Here’s one simple way to see U.S. oil production keep increasing

I do not think over the long term oil demand growth will be enough to absorb the robust production levels that are currently being projected by the various agencies… like the EIA. Some level of crude oil exports will be required to allow producers to continue to invest and maintain aggressive oil production growth rates in the longer term. Absent a broader definition of crude oil exports, production levels in the U.S. could be impacted over the longer term.

As I have previously discussed in the newsletter an interim compromise to allowing blanket exports is to waive the Jones Act requirement for American Flag vessels for all crude oil movement from the U.S. Gulf Coast to the East and West Coast. This would reduce the cost of these movement, make them more economically feasible and likely result in another level of crude oil import reduction. This would be a good comprise for producers and those seeking to continue to take advantage of lower cost feedstock’s in the U.S.

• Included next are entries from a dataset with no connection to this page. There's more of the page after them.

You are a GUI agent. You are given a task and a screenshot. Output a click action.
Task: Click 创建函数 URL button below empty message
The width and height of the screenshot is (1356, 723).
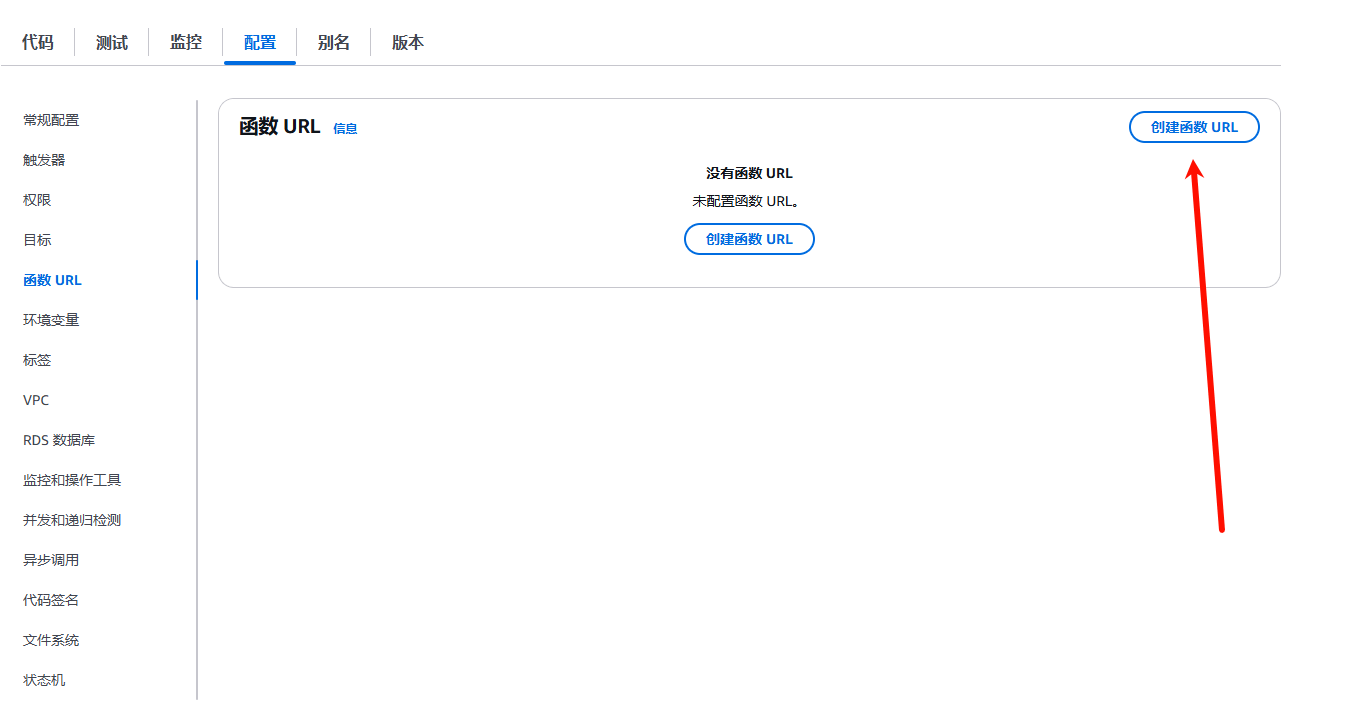pyautogui.click(x=749, y=239)
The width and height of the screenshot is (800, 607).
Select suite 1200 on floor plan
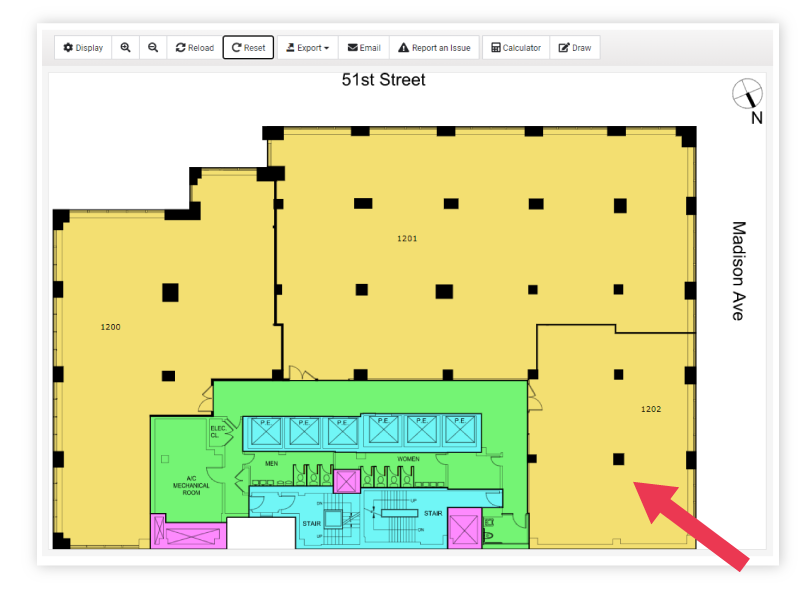pos(110,327)
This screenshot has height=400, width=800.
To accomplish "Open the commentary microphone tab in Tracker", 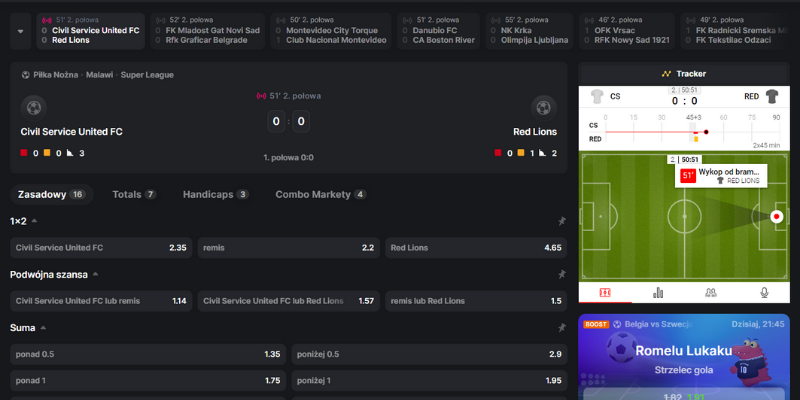I will 764,292.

The above is more of a medium to longer term issue that will eventually have an impact on the price of oil in the U.S. as well as the various physical spreads around the country. For now the market is biased to the undersupplied side of the equation with the spreads in many areas continuing to tighten. The Brent/WTI spread has narrowed after peaking above the $14/bbl level while the LLS/WTI spread has been trading at double digit levels of late.

We are now entering an interesting period as the Keystone Gulf Coast Pipeline is scheduled to start commercial operations this week at a tad less than half capacity. This will be the next test in how the U.S. Gulf Coast absorbs additional oil from the Cushing area.

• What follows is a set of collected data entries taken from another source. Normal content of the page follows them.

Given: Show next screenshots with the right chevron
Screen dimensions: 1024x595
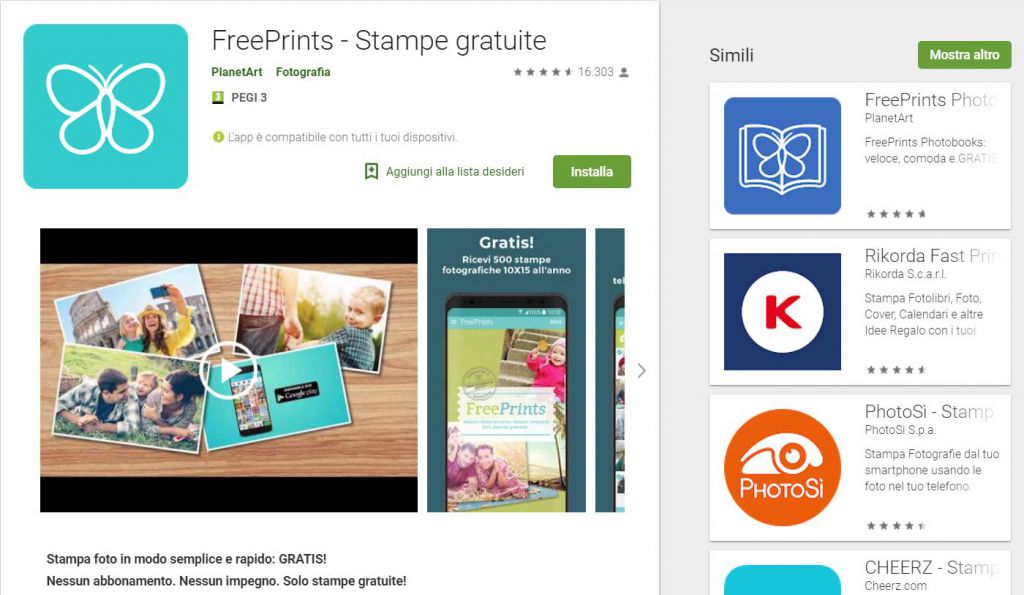Looking at the screenshot, I should [x=641, y=370].
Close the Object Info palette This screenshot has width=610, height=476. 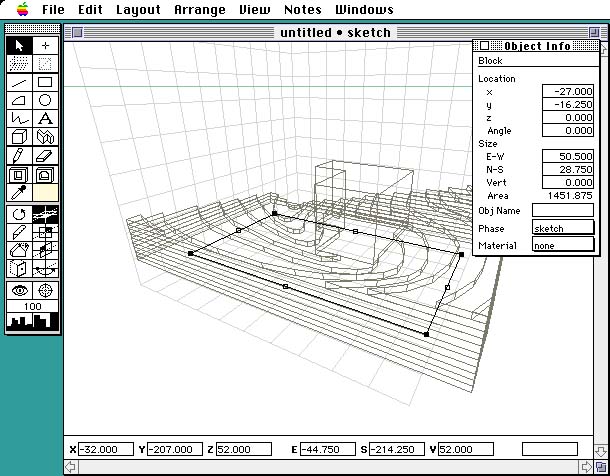click(x=484, y=45)
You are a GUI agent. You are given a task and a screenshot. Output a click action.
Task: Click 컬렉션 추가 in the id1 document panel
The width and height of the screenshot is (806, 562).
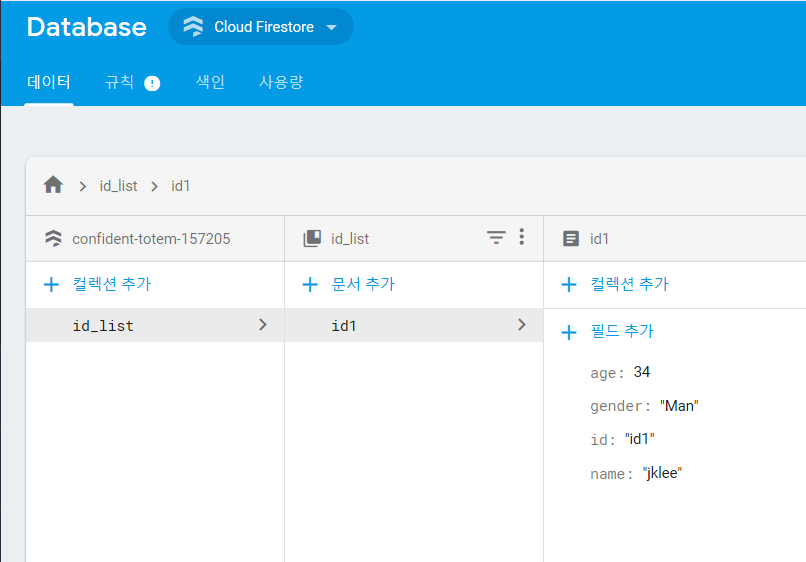[x=614, y=284]
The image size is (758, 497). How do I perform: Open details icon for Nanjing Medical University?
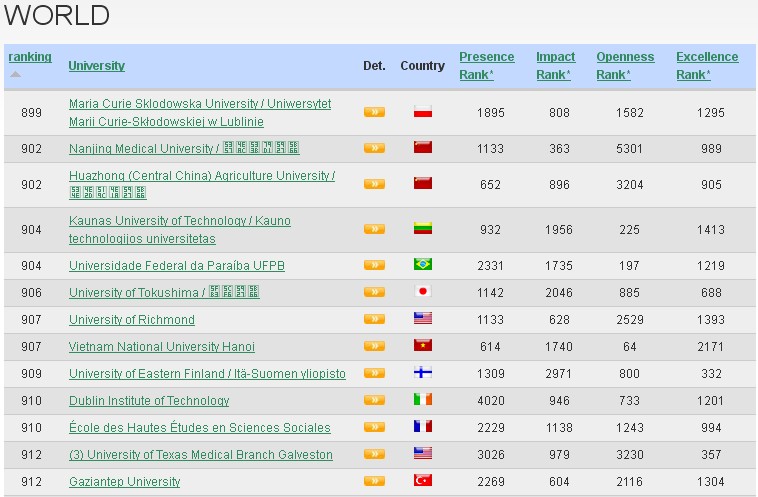tap(374, 149)
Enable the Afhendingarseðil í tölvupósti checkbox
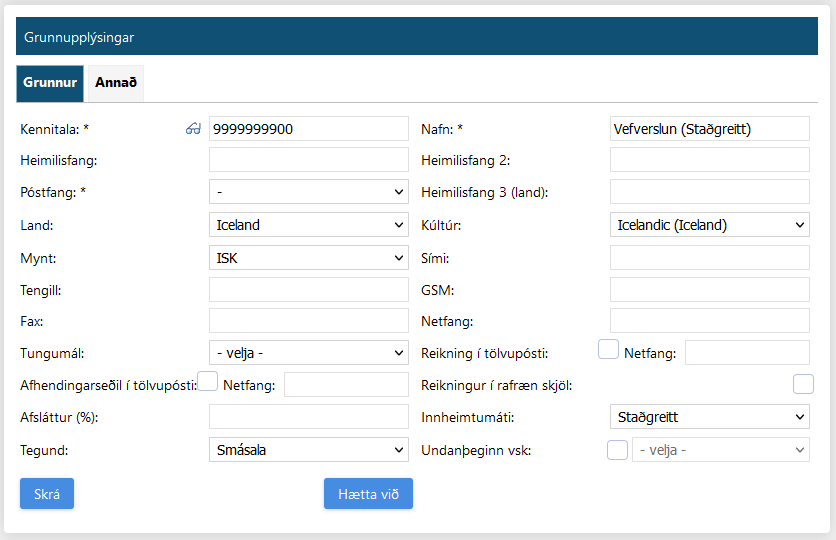 click(208, 381)

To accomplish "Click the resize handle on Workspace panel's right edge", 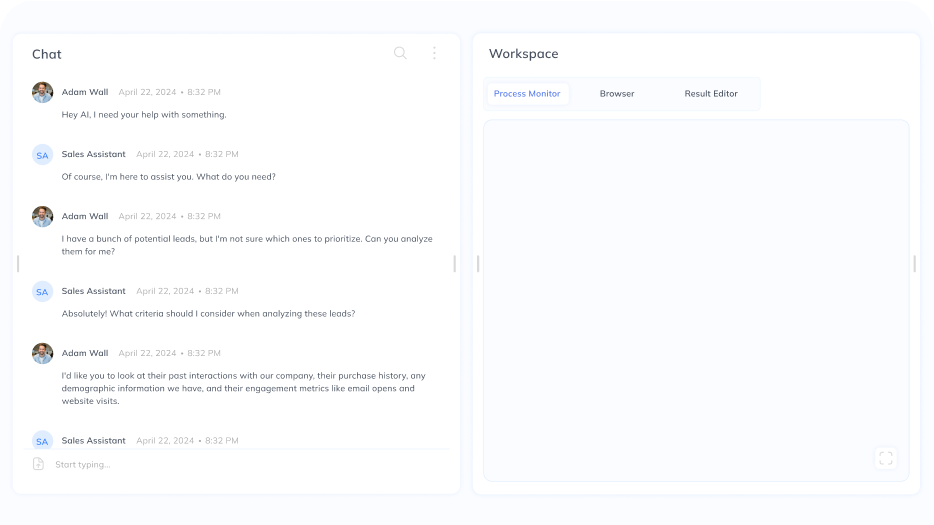I will click(914, 263).
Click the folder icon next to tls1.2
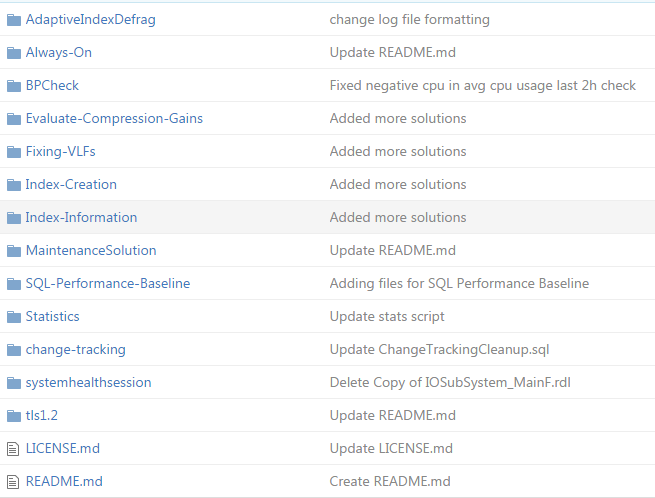This screenshot has width=655, height=498. [13, 416]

This week the EIA will release its oil inventory snapshot one day delayed due to the holiday on Monday. The API data will be released late Wednesday afternoon with the EIA inventory report scheduled for release at 11 am on Thursday. Finally the EIA Nat Gas inventory report will be released on time on Thursday at 10:30 AM EST.

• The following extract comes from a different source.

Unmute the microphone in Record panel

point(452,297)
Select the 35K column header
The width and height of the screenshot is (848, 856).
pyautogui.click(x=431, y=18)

My projections for this week’s inventory report are summarized in the following table. I am expecting a modest build in crude oil stocks as the restocking process gets underway. I am also expecting a modest build in gasoline inventories and a small draw in distillate fuel on some cold weather last week with refinery run rates holding mostly steady.

I am expecting crude oil stocks to increase by about 2.8 million barrels. If the actual numbers are in sync with my projections the year over year comparison for crude oil will now show a deficit of 10.1 million barrels while the overhang versus the five year average for the same week will come in around 12.7 million barrels.

I am expecting crude oil inventories in Cushing, Ok to show the third weekly stock increase in a row even as the Keystone Gulf Coast line fill process is continuing. This will be bearish for the Brent/WTI spread this week.